Sunday, May 14, 2006

Wedging In Another Flag Post

We mentioned last week about the ways in which the flag of St. George should and shouldn't be displayed. This monstrosity, spotted last night in a North London bar, most definitely falls into the latter category, text or no text.

To add to the overall horror, the shorts were riding up something awful and gradually being... absorbed. Had we stayed much longer, I'm not sure how much of the Cross would have remained visable.

7 comments:

Tim-tambolini said...

Good thing you carry your camera around for just such occasions. LOL. I've been drinking so I find this especially funny at the moment.

Me Over Here said...

There's a truck commercial here that features a woman running in wind shorts...sporting the Texas flag. There are so many things wrong with this commercial: First, the shot focuses on her butt only, second, NO ONE has worn wind shorts since the 90s, and third, WHY would you wear the Texas flag on your ass?
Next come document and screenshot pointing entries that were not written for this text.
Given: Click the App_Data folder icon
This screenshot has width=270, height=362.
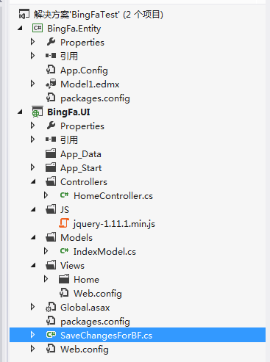Looking at the screenshot, I should [51, 153].
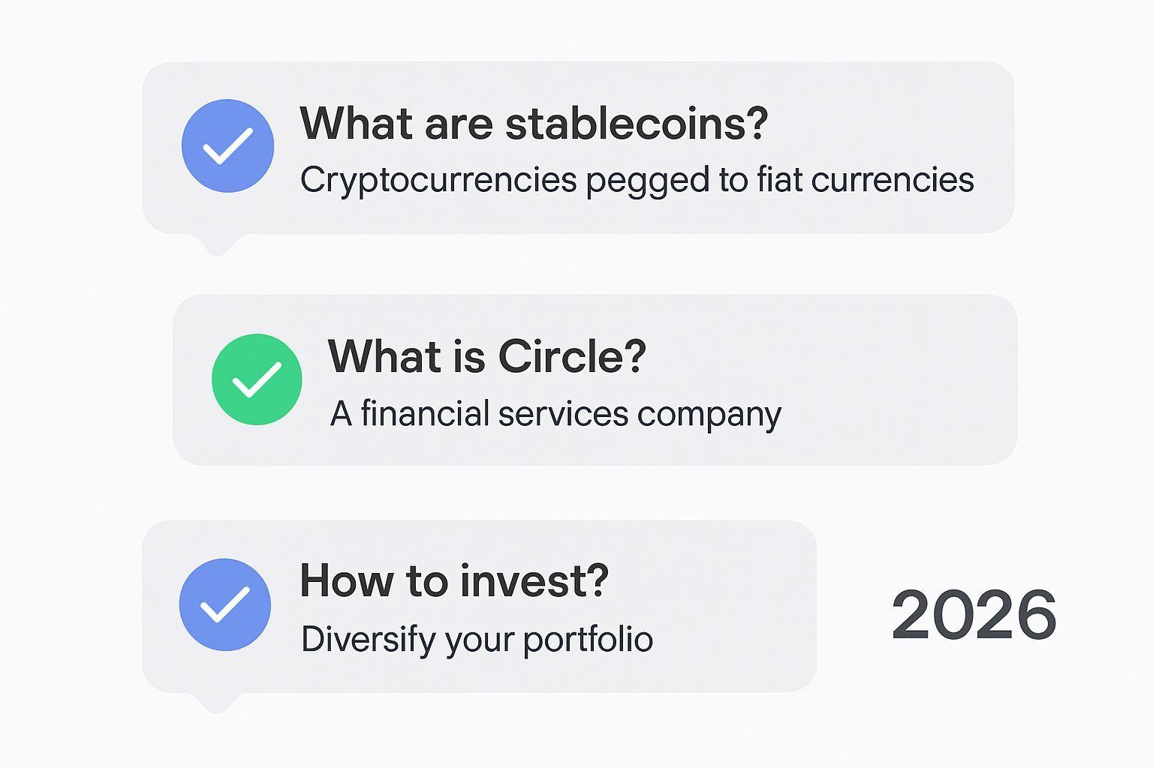Click the pointer tail under the stablecoins bubble
This screenshot has width=1153, height=768.
tap(217, 245)
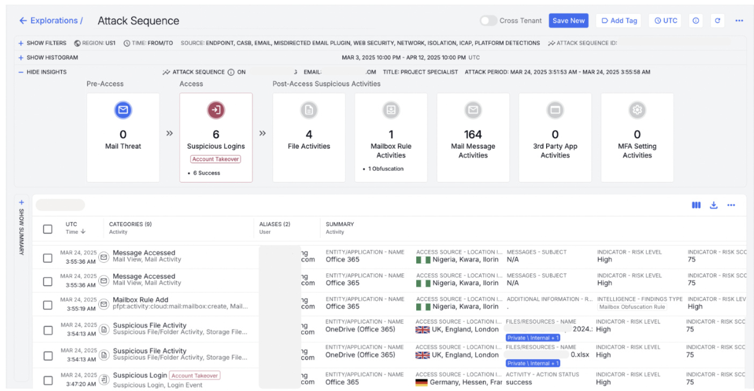Open the File Activities card icon
This screenshot has width=754, height=391.
[x=309, y=110]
Some people just really, really bug me.

Curly said...

It does indeed appear as though there's some kind of vortex thing going on in the middle of the cross...

Huw said...

I want to know what wind shorts are. I'm worried I might inadvertently have some I should best hide.

dotdotdot said...

This particular effect is scientifically known as a hungry bum.

OldHorsetailSnake said...

This IS NOT the English flag. This is the Red Cross, appealing for help...

Chris said...

I love the logic. I'm so patriotic that I will cover my anus with my flag. Yes, the same anus I excrete gas from.